Hey, our course this year was held between two notable fall holidays for some of you (me) — so enjoy this video. And I totally agree with the “gateway drug” analogy!

September 28th, 2014

New FDA HIV Drug Approvals Unlikely to Have Much Impact, Unless …

If you’re an ID doc based in the USA, you probably received notice last week that two new HIV drugs were approved — cobicistat and elvitegravir.

And if you’re wondering what the big deal is, welcome to the club. In fact, the Canadians beat us to the punch with more significant approval, the co-formulated darunavir/cobicistat, branded as Prezcobix — which sounds like one favorite British breakfast cereal.

For the record, here are a few reasons why the FDA approval of elvitegravir and cobisistat will likely have little short-term effect on clinical practice:

  • Elvitegravir is already available as part of TDF/FTC/EVG/COBI.
  • Cobicistat is already available as part of the same single tablet regimen.
  • If not coformulated, elvitegravir alone has no major advantages over raltegravir and dolutegravir.
  • If not coformulated, cobicistat alone has no major advantages over ritonavir. (Though I gather the pill is smaller. Haven’t seen it yet.)

But — what if they cost less? Especially a lot less?

Then maybe.

September 24th, 2014

Quick Question: How Do I Fill Out This Tricky Patient Job or School Form?

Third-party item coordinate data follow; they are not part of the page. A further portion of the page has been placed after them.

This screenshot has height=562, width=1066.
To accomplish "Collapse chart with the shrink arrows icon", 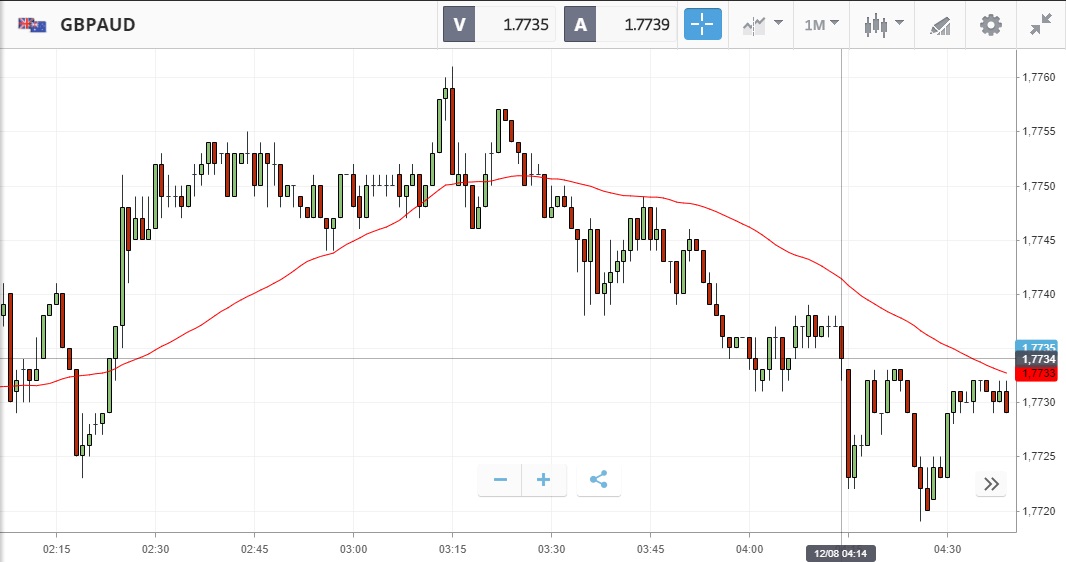I will point(1041,25).
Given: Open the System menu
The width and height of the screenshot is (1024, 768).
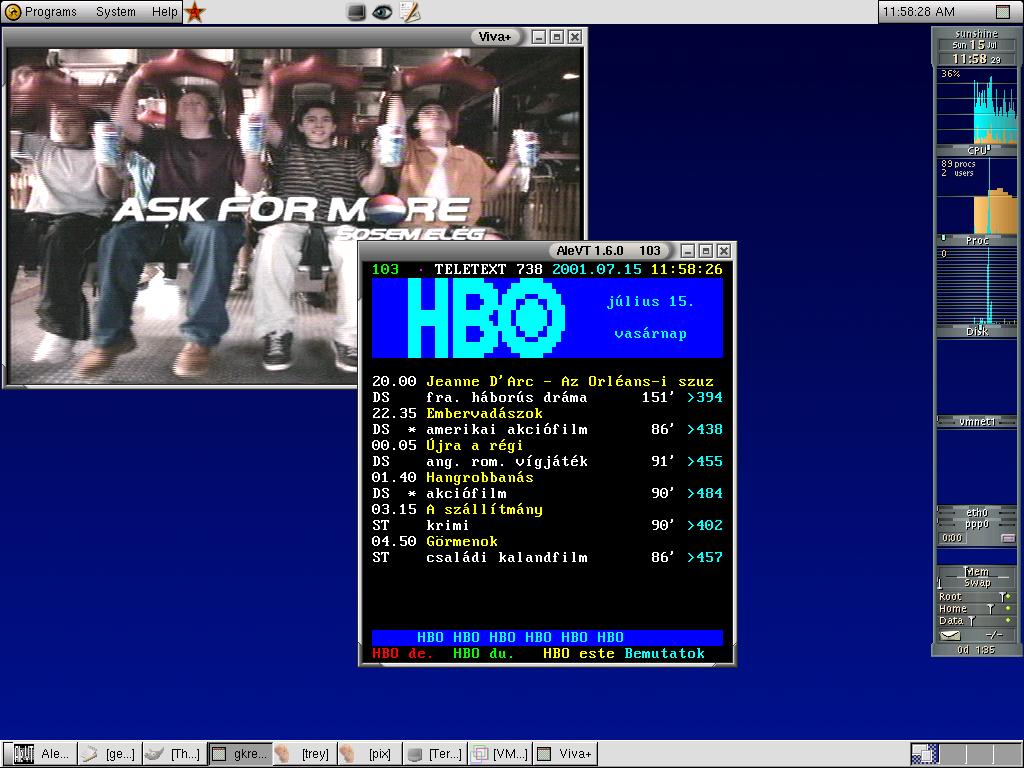Looking at the screenshot, I should pyautogui.click(x=116, y=12).
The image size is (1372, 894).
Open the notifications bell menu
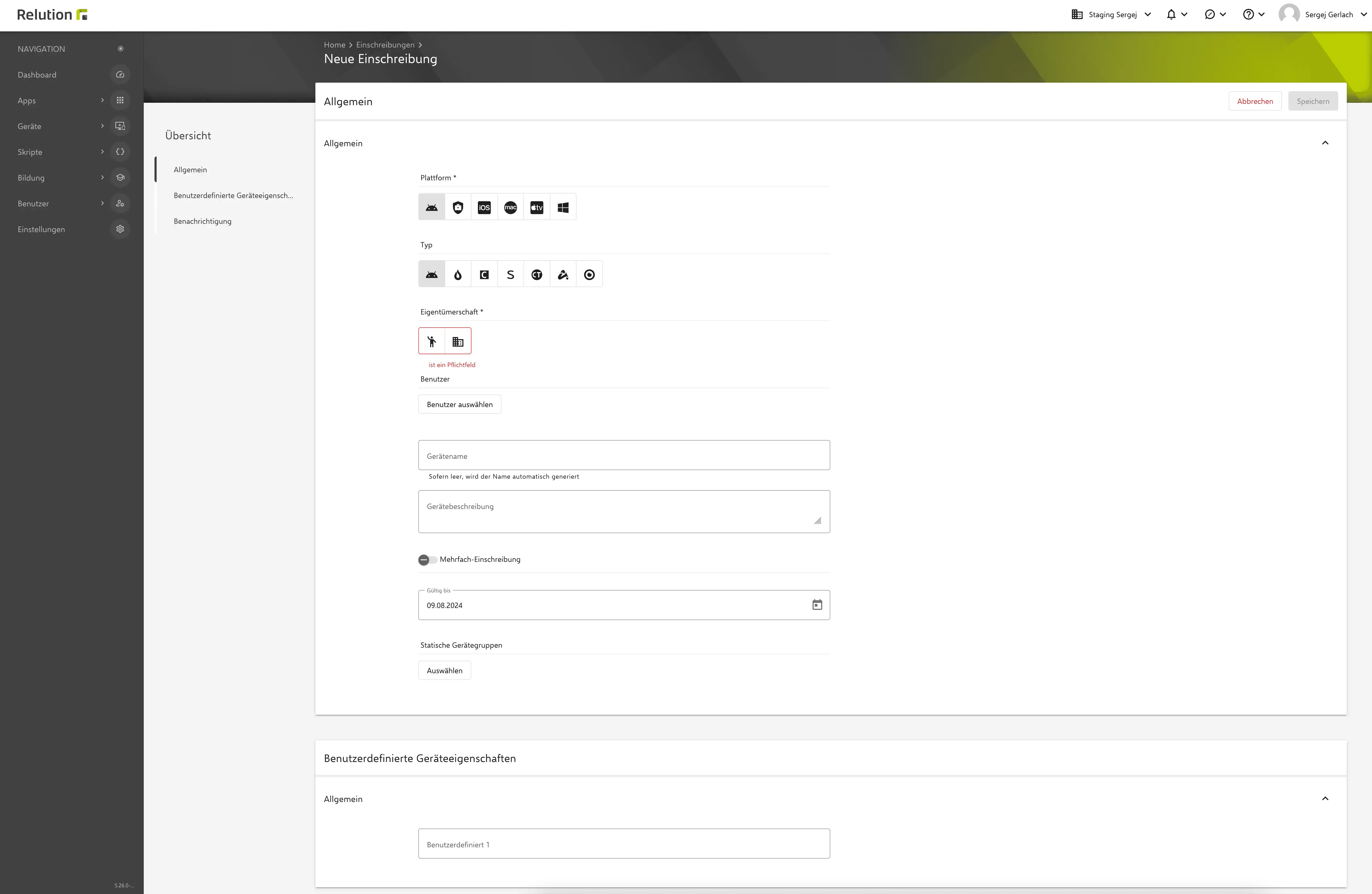pyautogui.click(x=1176, y=15)
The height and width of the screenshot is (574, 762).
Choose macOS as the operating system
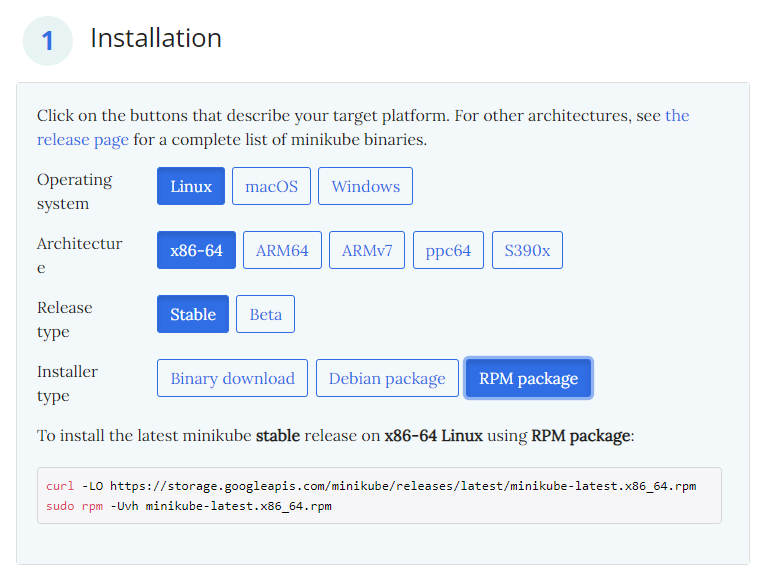(x=271, y=186)
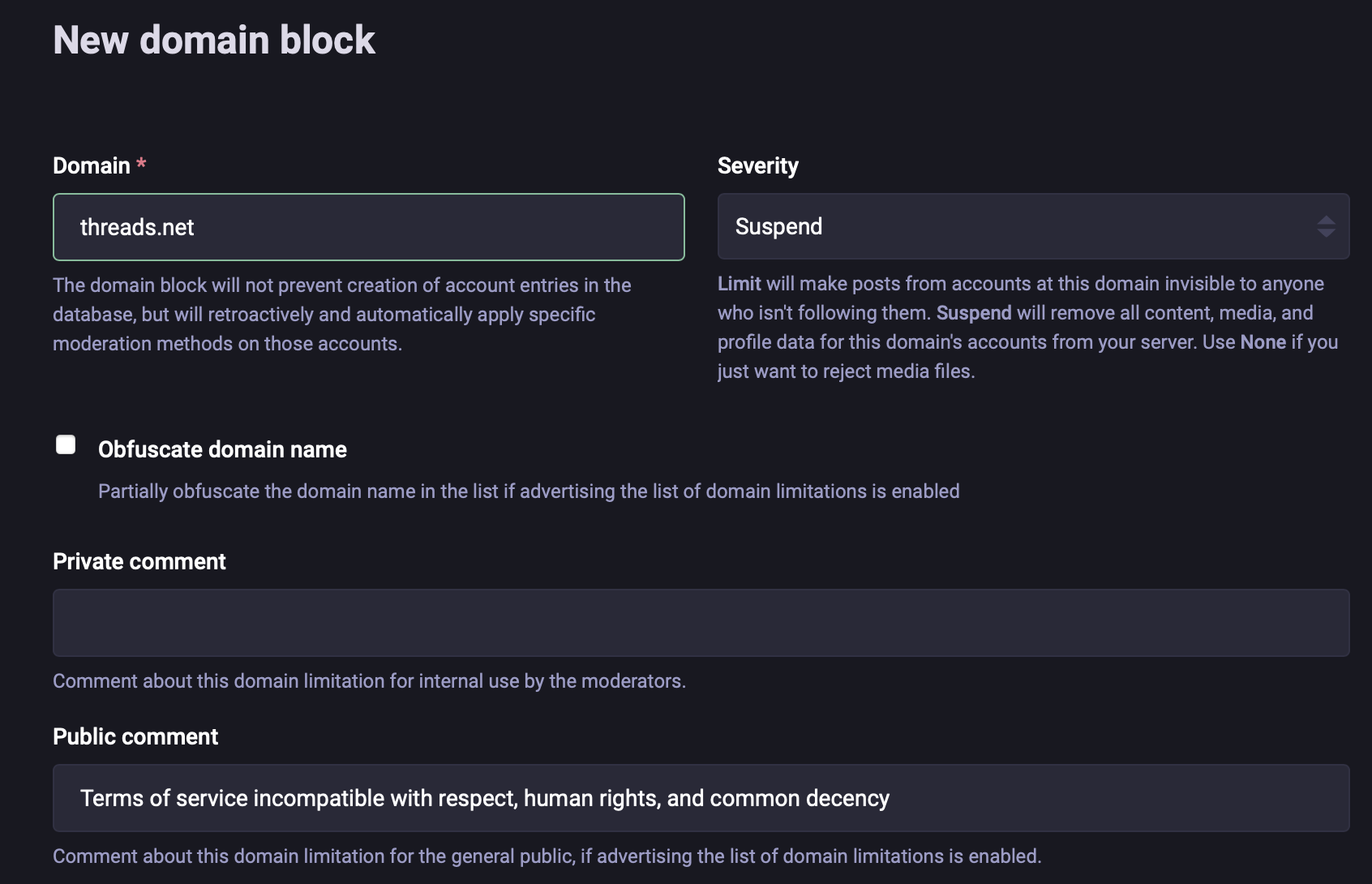The height and width of the screenshot is (884, 1372).
Task: Click the Domain field label
Action: pos(92,165)
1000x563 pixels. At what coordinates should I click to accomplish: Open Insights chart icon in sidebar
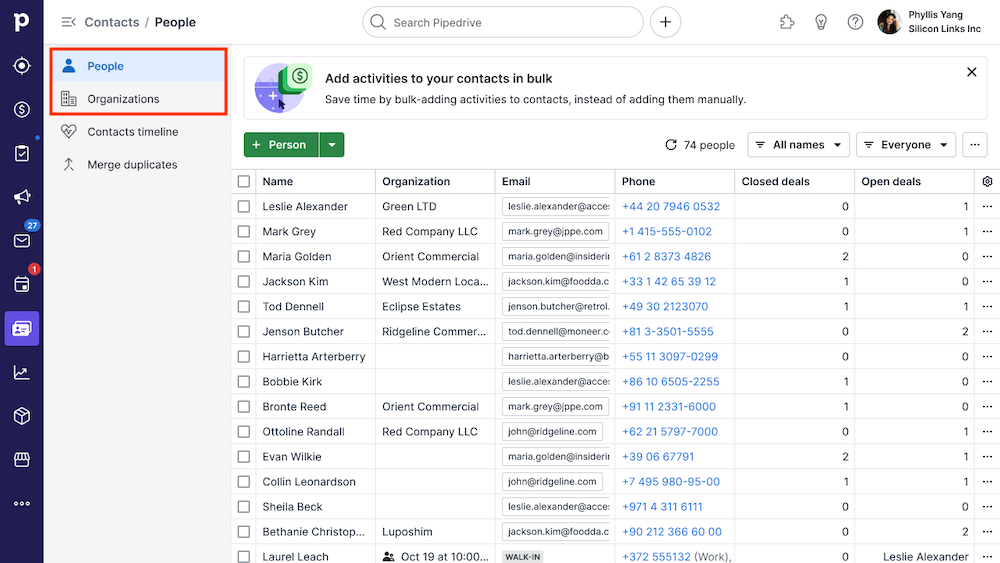(21, 372)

From a long-term and highly respected colleague comes this challenging query:

Hi Paul,
One of my HIV pts, doing wonderfully well, is planning to enroll in a nursing program. She does not want to disclose her HIV status (fine with me), but the hospital requests a list of current meds which, of course, would blow her cover. My inclination is simply to leave the HIV meds off the list, but I asked our legal office who advises me not to do so — they say just decline to fill out the form. However, I don’t like that advice, since it essentially means my patient cannot enroll in the program. Of course I question whether the employer has the legal right to know all the meds, but I can’t change that in the short term.

What sayest thou?
Miffed in Malden

Dear Miffed,

I completely share your frustration with these forms, which have bedeviled us ID specialists for decades. One of the more excruciating questions they sometimes ask is, “Does this patient have a contagious disease?” Hate that one; I’ve figured out that it’s best to interpret it as, “Does this person have a disease that would be considered contagious in the context of these job activities?” making it much easier to answer.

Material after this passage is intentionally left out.